You are viewing a plain text version of this content. The canonical link for it is here.
Posted to java-user@lucene.apache.org by "Zhang, Lisheng" <Li...@broadvision.com> on 2004/09/29 19:38:26 UTC
Free software to crawl internet site?
Hi,
Does anyone know if there is free-software to crawl internet site
(webcrawler)? I know currently lucene does not have this feature
according to official lucene FAQ.
Thanks very much for helps,
Lisheng
---------------------------------------------------------------------
To unsubscribe, e-mail: lucene-user-unsubscribe@jakarta.apache.org
For additional commands, e-mail: lucene-user-help@jakarta.apache.org
Re: Free software to crawl internet site?
Posted by Dawid Weiss <da...@cs.put.poznan.pl>.
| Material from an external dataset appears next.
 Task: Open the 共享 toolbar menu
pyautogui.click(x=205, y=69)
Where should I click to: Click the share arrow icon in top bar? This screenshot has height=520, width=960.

Nutch has a crawler. So does Egothor (the crawler is called Capek). If
you type "web crawler" in Google you'll get tons of projects.
Dawid
Zhang, Lisheng wrote:
> Hi,
>
> Does anyone know if there is free-software to crawl internet site
> (webcrawler)? I know currently lucene does not have this feature
> according to official lucene FAQ.
>
> Thanks very much for helps,
>
> Lisheng
>
> ---------------------------------------------------------------------
> To unsubscribe, e-mail: lucene-user-unsubscribe@jakarta.apache.org
> For additional commands, e-mail: lucene-user-help@jakarta.apache.org
>
---------------------------------------------------------------------
To unsubscribe, e-mail: lucene-user-unsubscribe@jakarta.apache.org
For additional commands, e-mail: lucene-user-help@jakarta.apache.org
Re: Free software to crawl internet site?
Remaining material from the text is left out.